Texte à étudier:
Dans plusieurs interventions, Benoît XVI insiste sur cette réciprocité nécessaire. Le 20 février, en recevant Ali Achour, nouvel ambassadeur du Maroc auprès du Saint Siège, il lui a dit que « l’intolérance et la violence ne peuvent jamais se justifier comme des réponses aux offenses, » et que la seule bonne réponse est «le respect des convictions et des pratiques religieuses d’autrui, afin que, de manière réciproque, soit assuré pour chacun l’exercice de la religion librement choisie… »

Timide évolution dans le respect de l’exercice de la religion

Certes, on remarque un changement de langage avec une demande plus claire de réciprocité. Mais cela veut-il dire pour autant que l’esprit d’Assise est enterré ? Je ne pense pas. Cette demande de réciprocité sera-t-elle entendue par les partenaires du dialogue de l’islam ?

Pour répondre à cette question, il faut se demander de quel genre d’islam il s’agit. Il y a l’islam et même des islams et aussi « les musulmans » avec une différence entre ce qu’ils vivent et ce qu’un certain islam orthodoxe prône.

Entrées affichées:
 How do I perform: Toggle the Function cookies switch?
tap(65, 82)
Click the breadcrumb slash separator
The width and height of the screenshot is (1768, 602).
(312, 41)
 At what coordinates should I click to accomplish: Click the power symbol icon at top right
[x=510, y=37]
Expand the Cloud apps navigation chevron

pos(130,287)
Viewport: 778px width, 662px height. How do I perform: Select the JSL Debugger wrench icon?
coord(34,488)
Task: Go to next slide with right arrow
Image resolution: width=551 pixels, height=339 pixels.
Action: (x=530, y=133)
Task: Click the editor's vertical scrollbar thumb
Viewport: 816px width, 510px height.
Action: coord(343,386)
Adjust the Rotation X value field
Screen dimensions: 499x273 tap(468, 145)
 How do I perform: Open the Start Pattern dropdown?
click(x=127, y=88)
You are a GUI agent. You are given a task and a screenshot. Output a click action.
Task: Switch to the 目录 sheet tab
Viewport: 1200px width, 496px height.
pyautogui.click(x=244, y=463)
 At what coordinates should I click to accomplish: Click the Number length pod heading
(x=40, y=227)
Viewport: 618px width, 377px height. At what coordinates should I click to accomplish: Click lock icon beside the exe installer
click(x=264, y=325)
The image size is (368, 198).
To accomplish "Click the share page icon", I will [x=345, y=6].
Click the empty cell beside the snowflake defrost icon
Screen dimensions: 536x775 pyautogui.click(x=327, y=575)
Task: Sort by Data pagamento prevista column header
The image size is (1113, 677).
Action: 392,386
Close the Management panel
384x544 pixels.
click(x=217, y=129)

Consignes de travail:
1. Recopiez sans rien changer le passage du texte sur Benoît XVI et la réciprocité qui commence aux mots « Timide évolution dans » et se termine après « dialogue de l’islam ? ».
2. Rédigez la suite du texte sur Benoît XVI et la réciprocité en partant de sa dernière phrase.

Réponses attendues:
1.
Timide évolution dans le respect de l’exercice de la religion

Certes, on remarque un changement de langage avec une demande plus claire de réciprocité. Mais cela veut-il dire pour autant que l’esprit d’Assise est enterré ? Je ne pense pas. Cette demande de réciprocité sera-t-elle entendue par les partenaires du dialogue de l’islam ?

2.
Ça et là, selon les pays musulmans, il y a de timides évolutions : en Algérie, au Maroc, en Tunisie, au Qatar. Le travail patient du dialogue islamo-chrétien du CPDI et de la diplomatie vaticane a permis la création de structures de dialogue. Cf. l’article du Père Maurice Borrmans de janvier 2005 dans la revue des prêtres diocésains de Paris, intitulé « Heurts et malheurs du dialogue islamo chrétien », qui fait état des relations islamo chrétiennes dans le monde d’aujourd’hui. Il y a des avancées certaines dans le sens de la réciprocité. L’université sunnite la plus renommée dans le monde musulman a une instance de dialogue avec l’Église catholique et l’Église anglicane. L’Iran a créé une instance de dialogue avec le Vatican.

Il reste beaucoup à faire

Il n’en reste pas moins que nous sommes loin du compte ! Il reste beaucoup à faire ! La réciprocité totale et entière sera d’ailleurs toujours bien difficile à admettre pour une communauté musulmane qui se considère comme porteuse de la dernière révélation donnée par Dieu à l’humanité et qui a peu à recevoir des autres religions rendues caduques par l’avènement de l’islam.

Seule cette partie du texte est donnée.